_Supplied entries_
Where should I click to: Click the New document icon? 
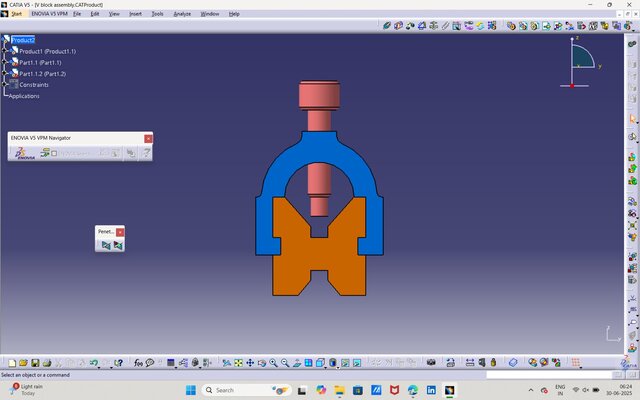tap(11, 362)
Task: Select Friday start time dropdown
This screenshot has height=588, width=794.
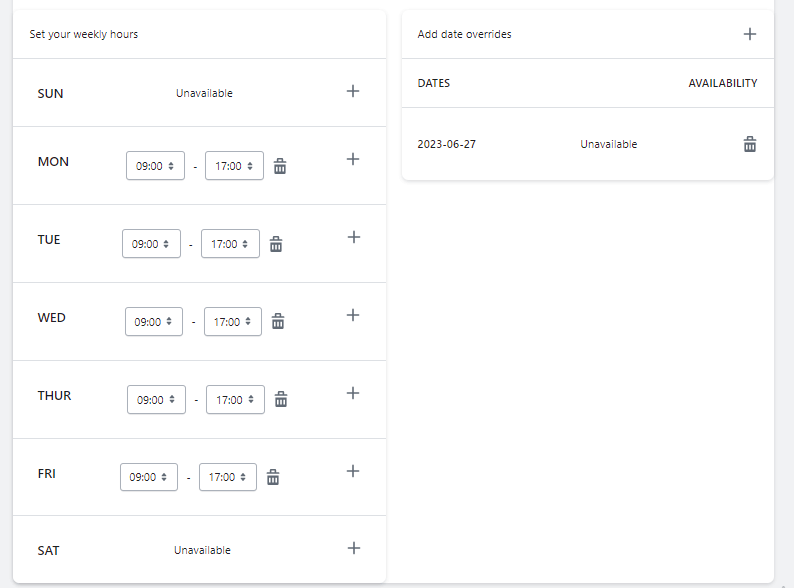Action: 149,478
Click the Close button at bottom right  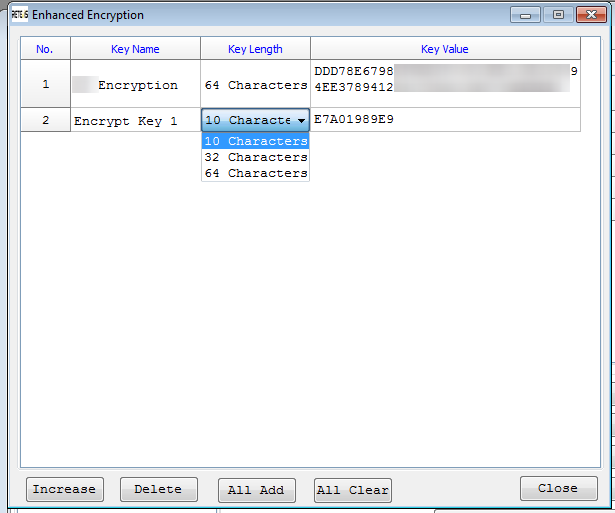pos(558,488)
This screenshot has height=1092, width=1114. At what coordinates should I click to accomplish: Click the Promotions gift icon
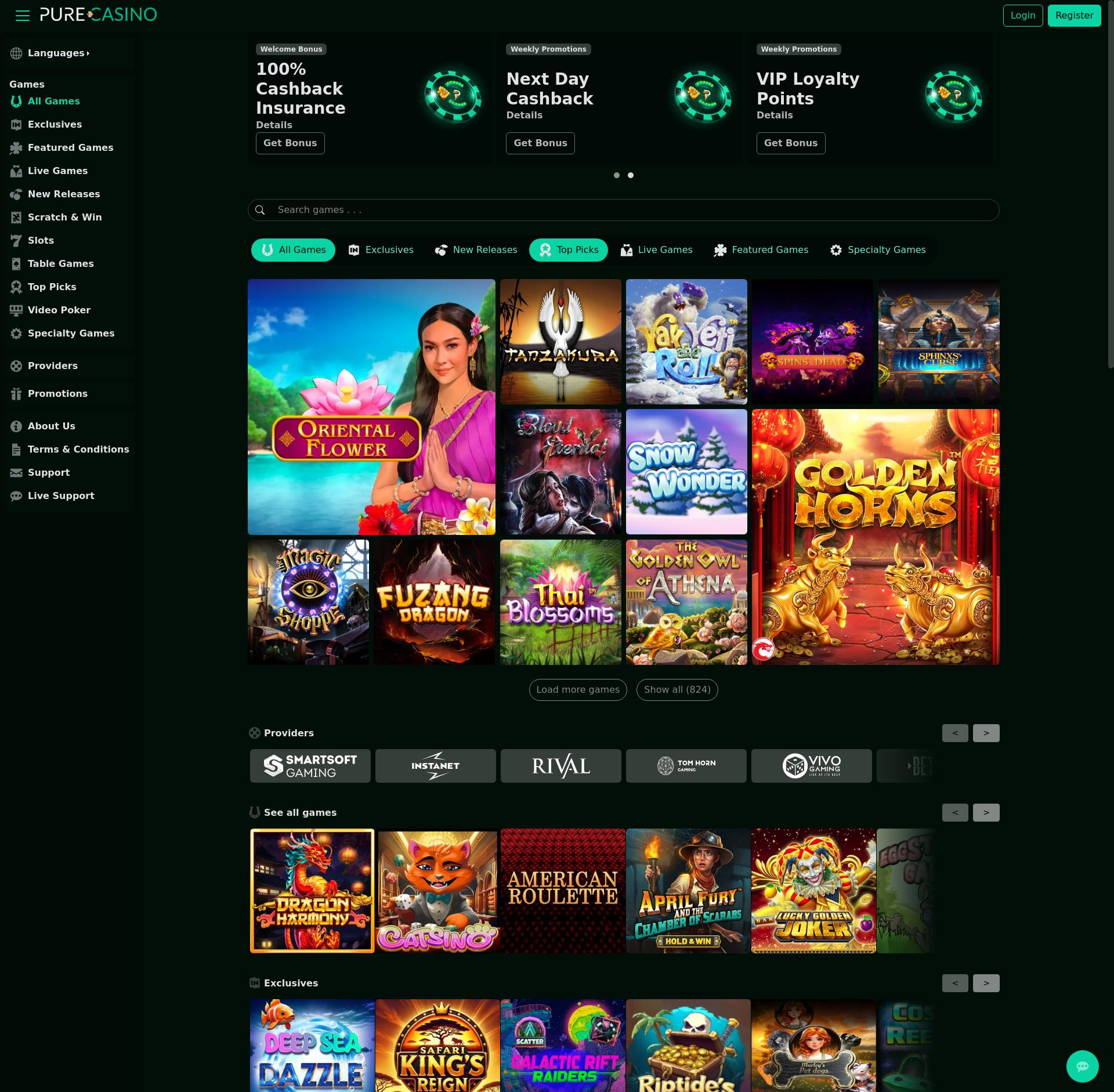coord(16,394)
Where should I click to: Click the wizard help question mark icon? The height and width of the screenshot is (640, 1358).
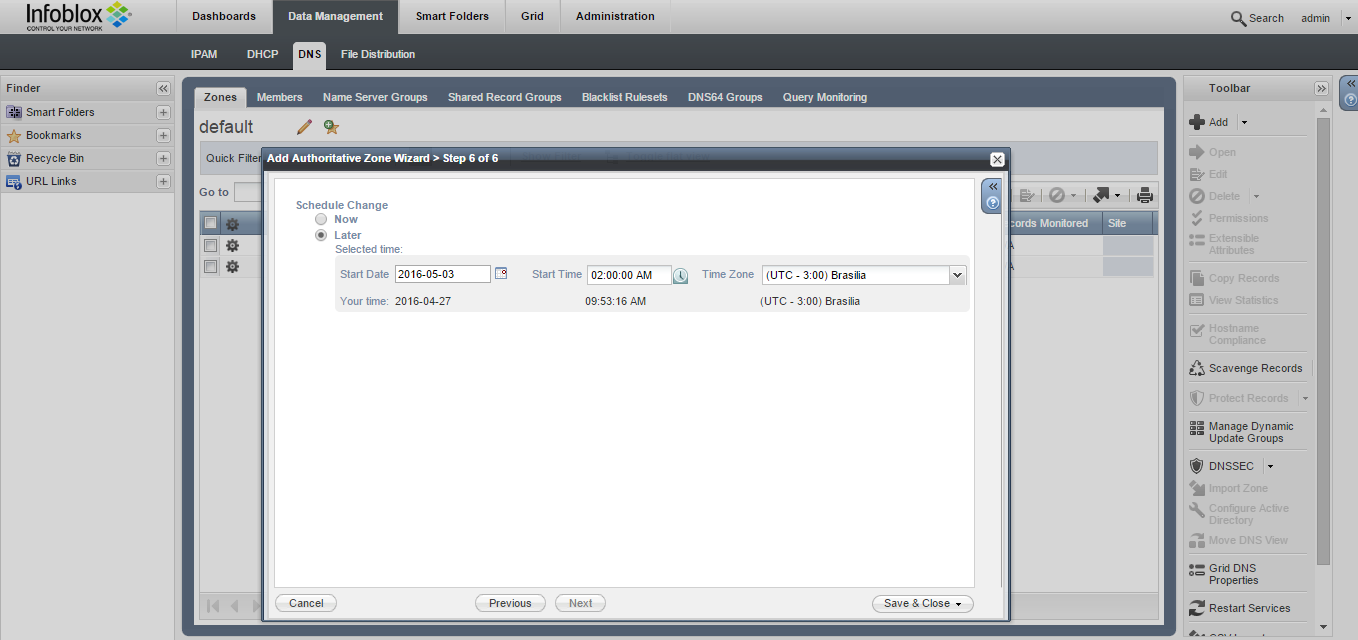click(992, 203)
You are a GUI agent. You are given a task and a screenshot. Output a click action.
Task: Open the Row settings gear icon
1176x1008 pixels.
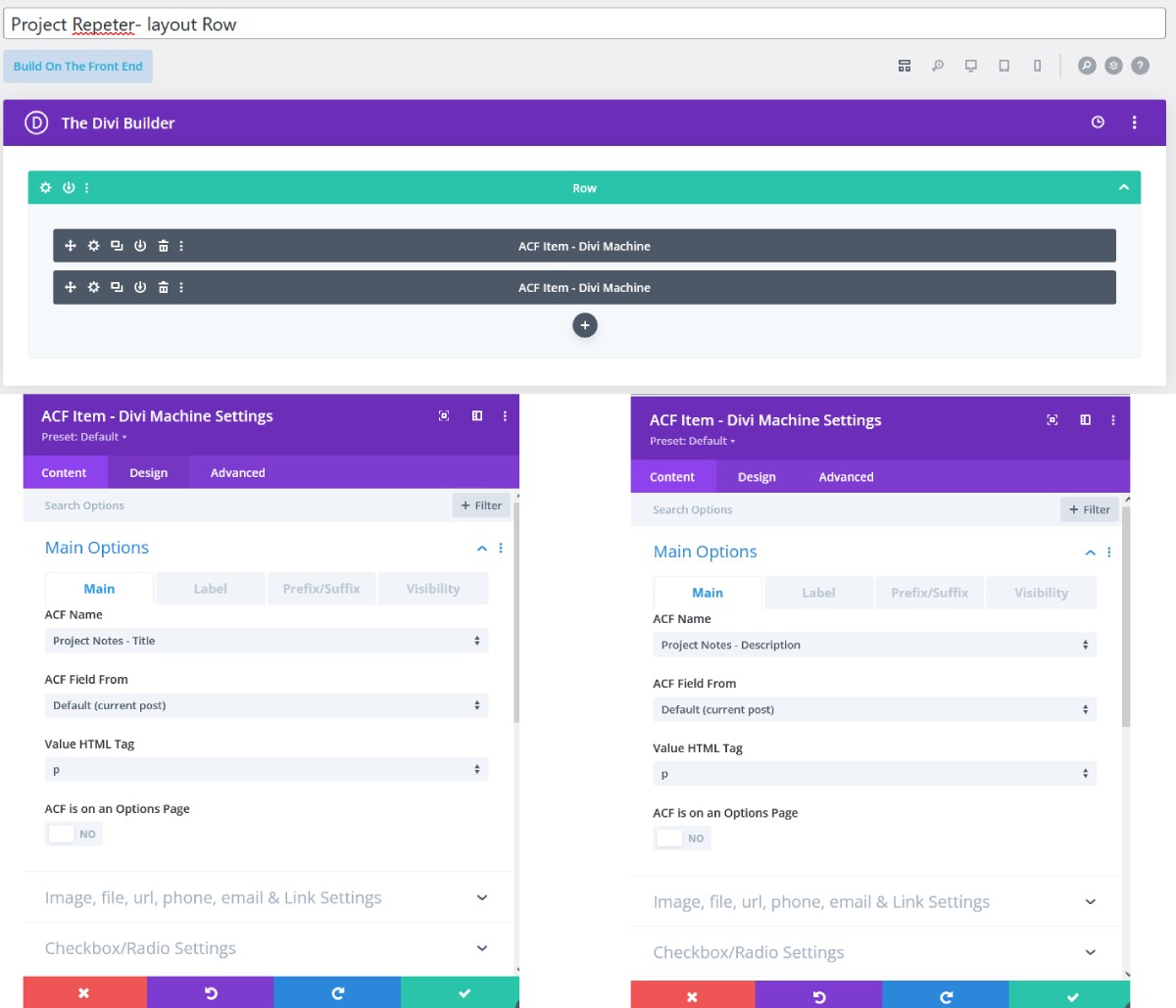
==
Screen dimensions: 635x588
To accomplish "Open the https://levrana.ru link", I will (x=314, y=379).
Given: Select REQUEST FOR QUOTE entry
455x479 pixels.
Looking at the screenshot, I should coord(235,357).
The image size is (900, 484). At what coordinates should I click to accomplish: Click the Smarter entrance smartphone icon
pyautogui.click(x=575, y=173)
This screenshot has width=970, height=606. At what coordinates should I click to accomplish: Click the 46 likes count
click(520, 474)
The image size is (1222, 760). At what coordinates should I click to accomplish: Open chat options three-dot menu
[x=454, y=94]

_Assignment_
Pull together all lines from the data that mention the word "Select".

_Response below_
Task: Select Friday start time dropdown
Given: Select REQUEST FOR QUOTE entry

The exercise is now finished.